Since launching our competition to find the noisiest road in the UK on 6 February we have been flooded with applications. We have travelled the length and breadth of the country listening to noisy roads. It has been an almost impossible job to select the Top Twelve. How do you compare life under a flight path with Brands Hatch? The roar of a motorway with the night-time noise of pubs and clubs? Rat-running traffic with firework displays?
There were a few surprises. Not as many motorway nominations as we might have expected. The M6 through Birmingham was not nominated. Nor were motorway-type roads like the A1 through Newcastle or the A13 in London. Nor was the notorious A30 near Honiton in Devon nominated. We also expected more nominations from villages and small towns straddling main roads. There were remarkably few of them.
London roads have featured prominently in the final placings. Inevitable, perhaps, given the sheer level of traffic in the capital and the dominating presence of Heathrow Airport.
A few roads that were just outside the top 12 (in no particular order):
Southside St, The Barbican, in Plymouth: 'close to fairground displays, at least 12 nights of organised firework displays a year, loud music from pubs and clubs plus rock concerts, power boat races ... and the Lord Mayor's Parade.'
Heathfield Road in Plymouth: 'excessive noise from trains which are having their engines warmed up from 12 midnight to 7am.'
Teesdale Rd, in Ridgeway near Sheffield: 'used to be a quiet road, now 80% of the traffic takes our road to get to the Sheffield Ring Road.'
Boldon Lane in South Shields - the vicar of St Peter and Paul Church wrote: 'from 6.00am 'til after midnight this is a thoroughfare for all emergency vehicles, buses, cars, empty skip wagons from the adjacent council depot and freight wagons from other parts of town. It is commonplace in celebrating the church's liturgies each day to have to stop and wait for the noise outside to pass!'
Bagley Lane, Leeds: 'a 50% increase over the past 3 years in commercial traffic that uses it as a rat-run'.
Walsall St, Willenhall, West Midlands: 'combination of HGVs and local industry combine to create a constant low level background noise that affects the pupils of the local primary school and the properties aligning the road.'
Walmley Ash Road, Sutton Coldfield: 'major rat-run to the M42, a residential road with 3 primary schools on it'.
The Top Twelve
12. The A180, outside Grimbsy
The section of the road between the villages of Habrough and Stallingborough.
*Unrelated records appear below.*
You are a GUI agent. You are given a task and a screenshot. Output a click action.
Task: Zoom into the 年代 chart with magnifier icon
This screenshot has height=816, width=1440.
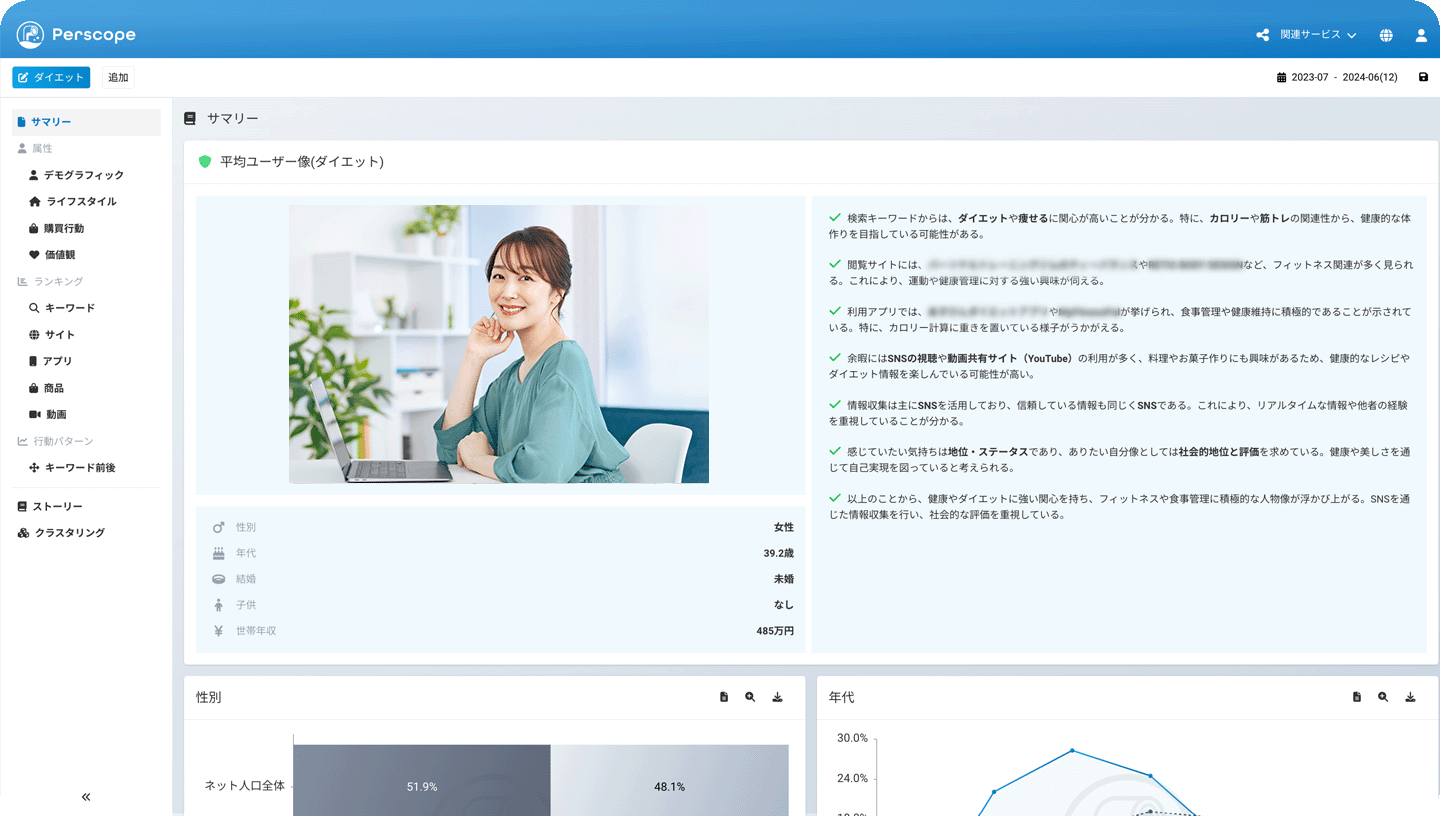tap(1383, 697)
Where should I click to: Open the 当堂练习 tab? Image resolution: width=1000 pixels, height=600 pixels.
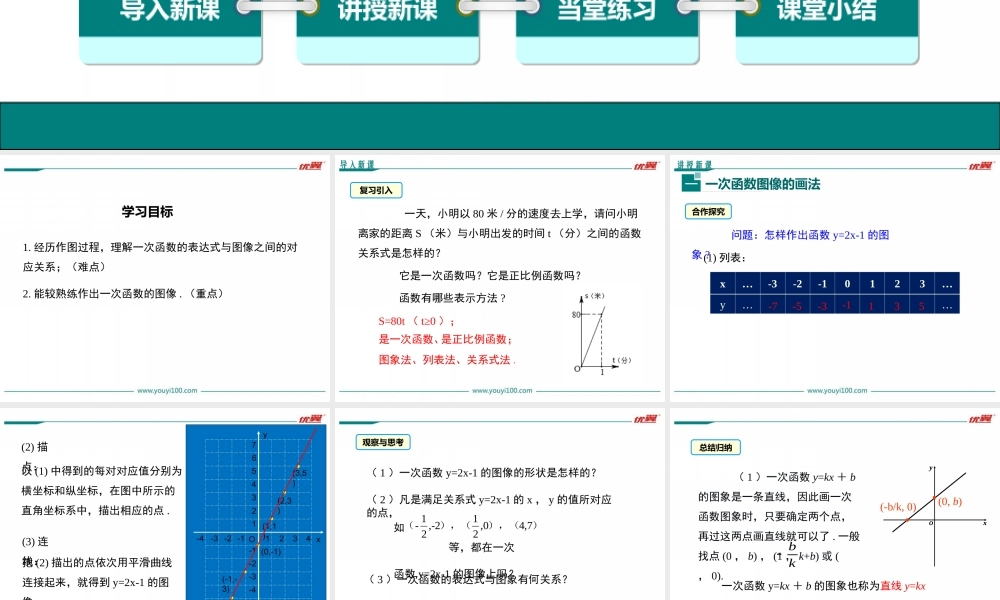(607, 14)
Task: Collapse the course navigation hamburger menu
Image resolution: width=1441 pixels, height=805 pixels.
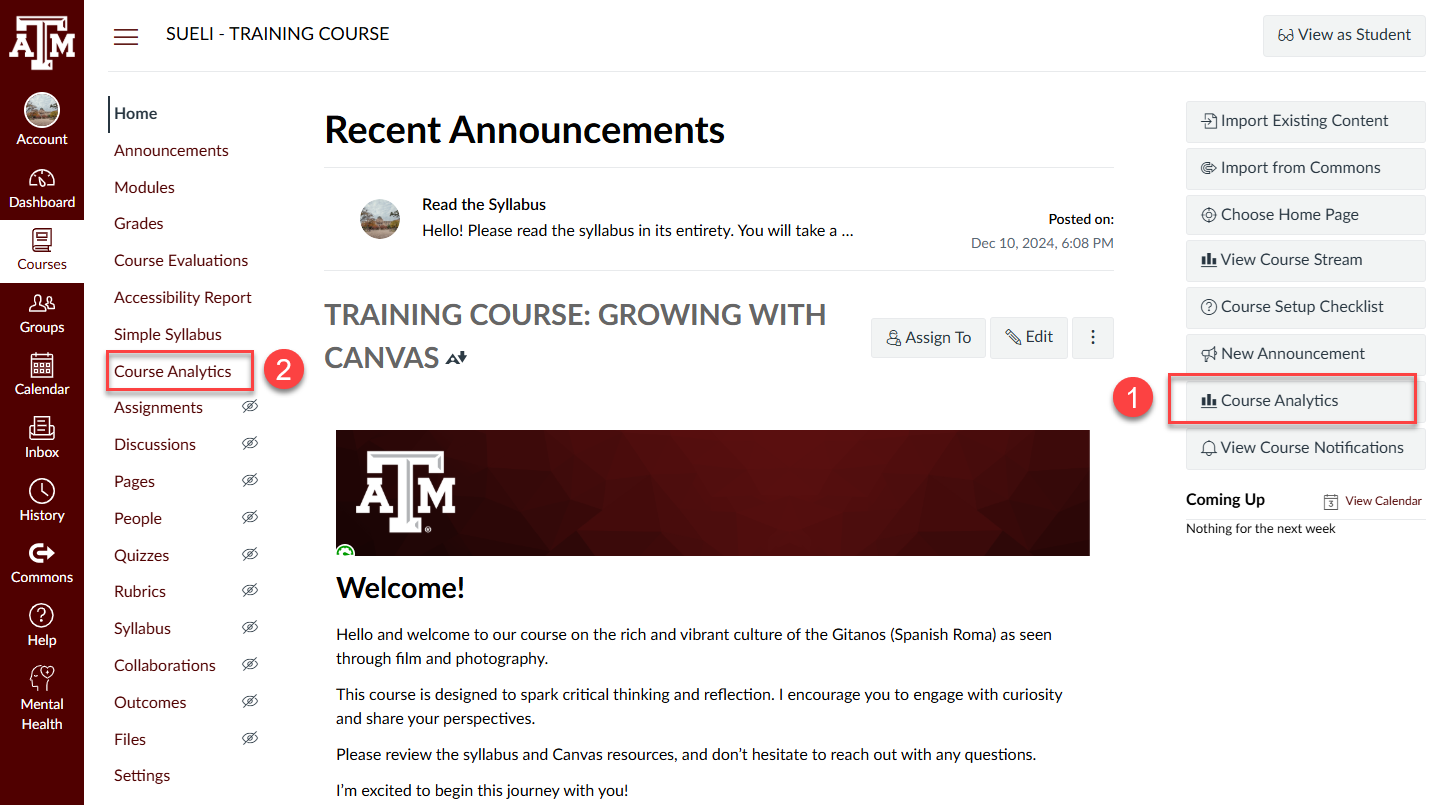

The road carries the traffic to Immingham Docks. Residents say they can't sit in their gardens or open their windows because of the noise. They are pleading to have the road resurfaced, but the Highways Agency has told them nothing will be done until 2005 at the earliest.
11. Station Road in Keighley in West Yorkshire
A 'rat-run' for avoiding a level crossing which is closed, on average, 40 minutes out of 60 with 12,000 plus vehicles per day. At the back of the homes, a freight depot. Within earshot of the gardens, the Aire Valley Trunk Road, Skipton Road and a roundabout with 5 exits.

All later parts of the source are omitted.